As I dabbled in "alternative spirituality" via the yoga center I attend for qigong and yoga, I was introduced to a book that was presented as a "bible" of sorts to women's spirituality. After hearing a podcast episode on it from the "Breaking Down Patriarchy" podcast, I finally decided to get it. Reading it was tough. It's all about archetypes, which to me equals "fiction", and I've never been much of a fan of reading fiction. But since I made the investment, I pressed on reading it. I'm still in the thick of it, but slowly the ideas started seeping into my psyche.

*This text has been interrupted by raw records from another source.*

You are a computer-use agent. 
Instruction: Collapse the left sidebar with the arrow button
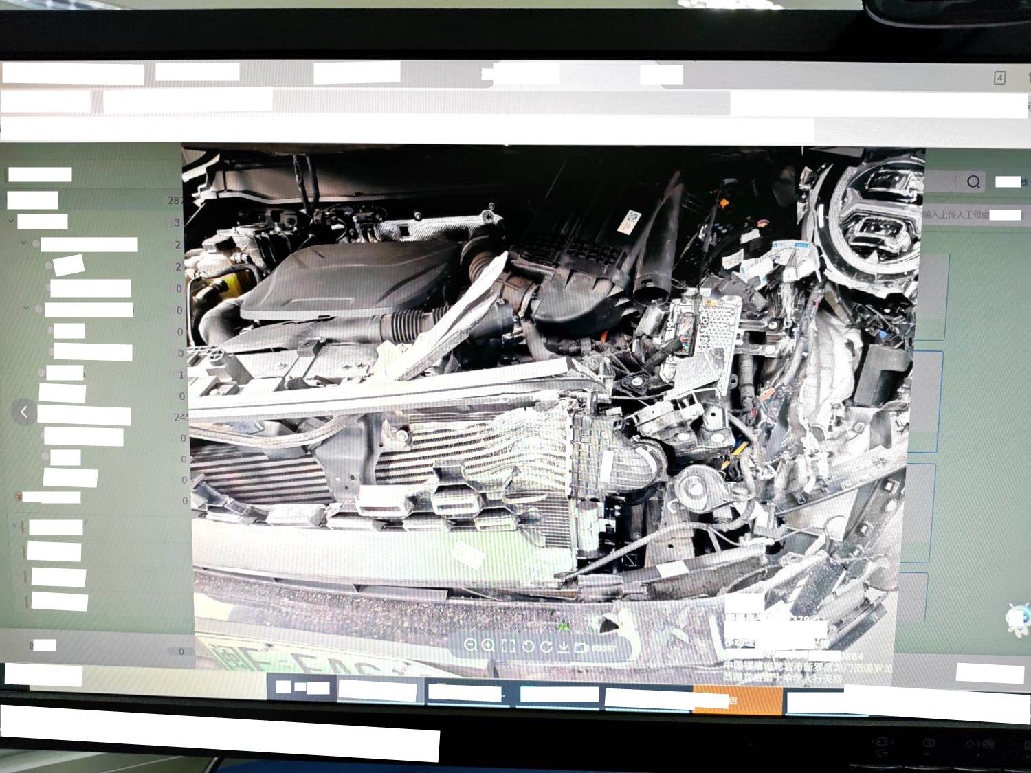[24, 412]
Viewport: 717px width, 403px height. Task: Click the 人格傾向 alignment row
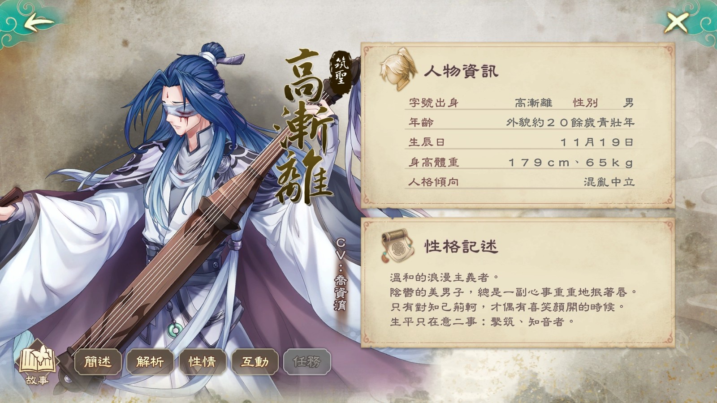coord(521,182)
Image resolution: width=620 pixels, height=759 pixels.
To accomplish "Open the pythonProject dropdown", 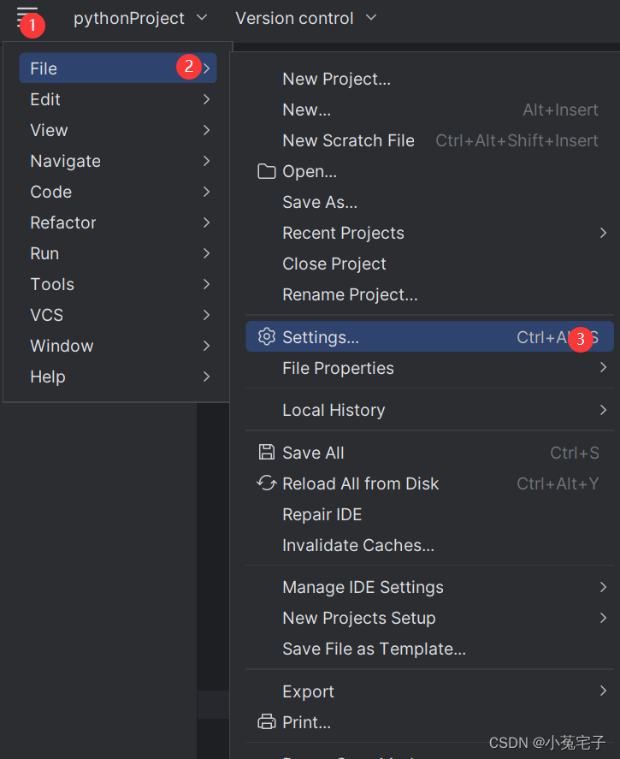I will [140, 18].
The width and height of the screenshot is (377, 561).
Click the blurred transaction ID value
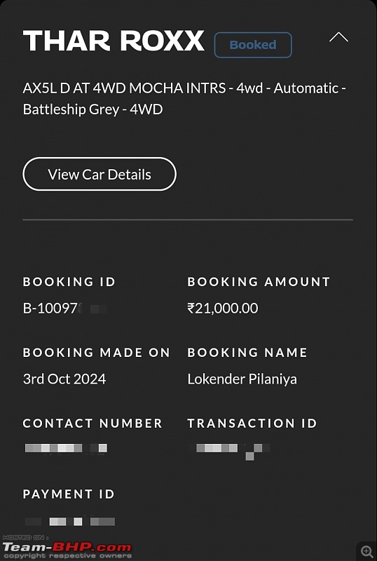click(229, 450)
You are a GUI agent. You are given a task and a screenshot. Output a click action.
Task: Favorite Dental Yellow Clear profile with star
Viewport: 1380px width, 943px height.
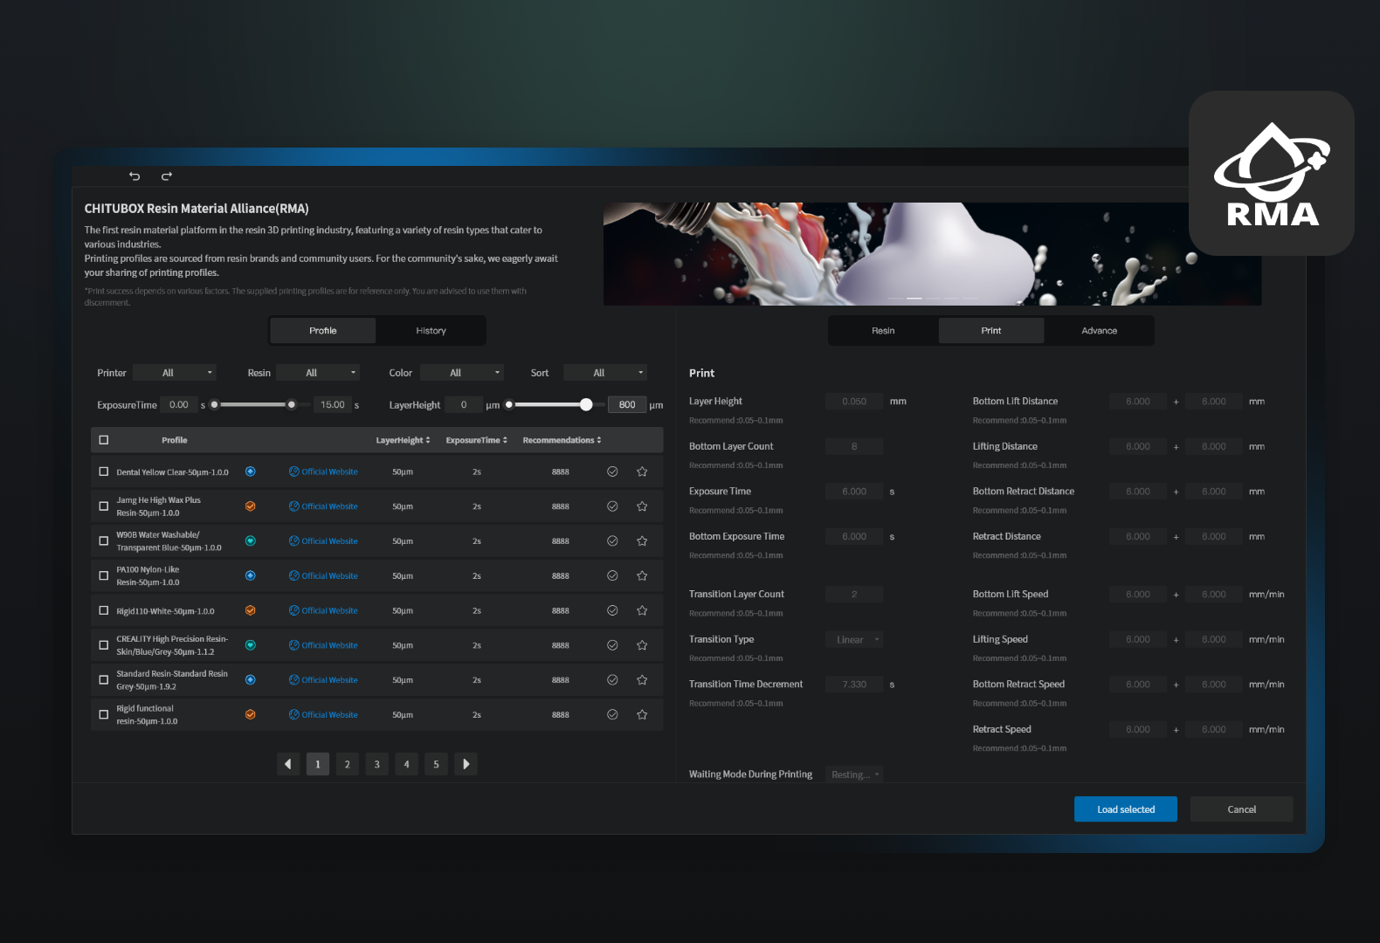pyautogui.click(x=642, y=472)
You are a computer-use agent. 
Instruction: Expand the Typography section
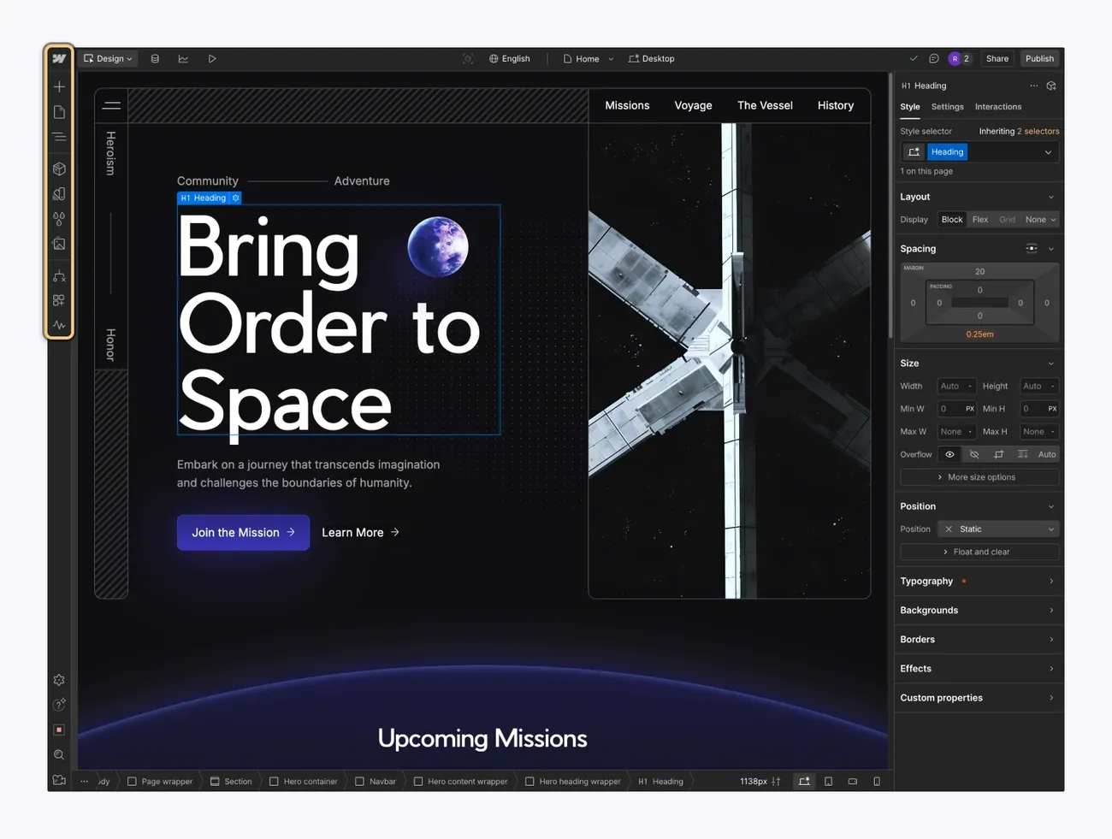pyautogui.click(x=978, y=582)
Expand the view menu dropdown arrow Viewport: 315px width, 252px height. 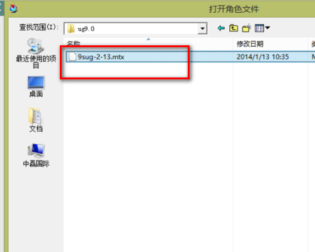(x=268, y=28)
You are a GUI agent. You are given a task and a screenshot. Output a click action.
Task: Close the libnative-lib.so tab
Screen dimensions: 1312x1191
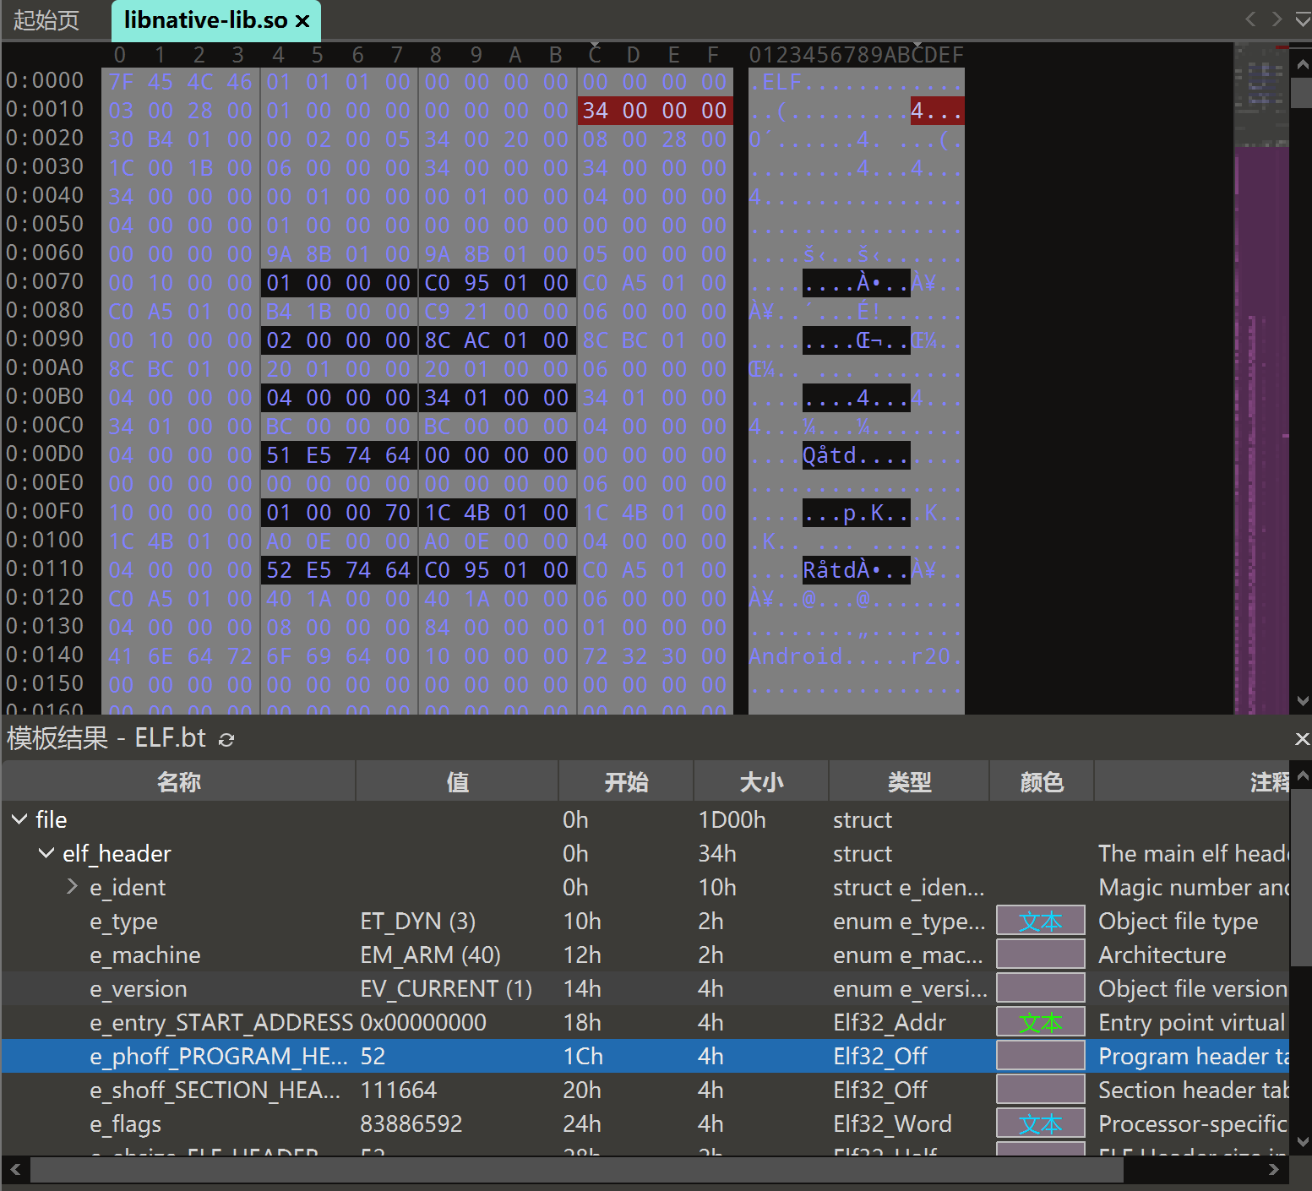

The book - Women Who Run with The Wolves - goes through various stories passed down the generations in various cultures and explains the psychological archetypes in them. One in particular grabbed my attention: Baba Jaga! Here's a "witch" I grew up reading about and strangely being attracted to (I had a toy Baba Jaga as a child, and I still have a bigger one, hanging on a broom, in my "altar area"). Turns out she was a Slavic Goddess that got deformed by Christianity to represent all things undesirable, and in the process lost her power.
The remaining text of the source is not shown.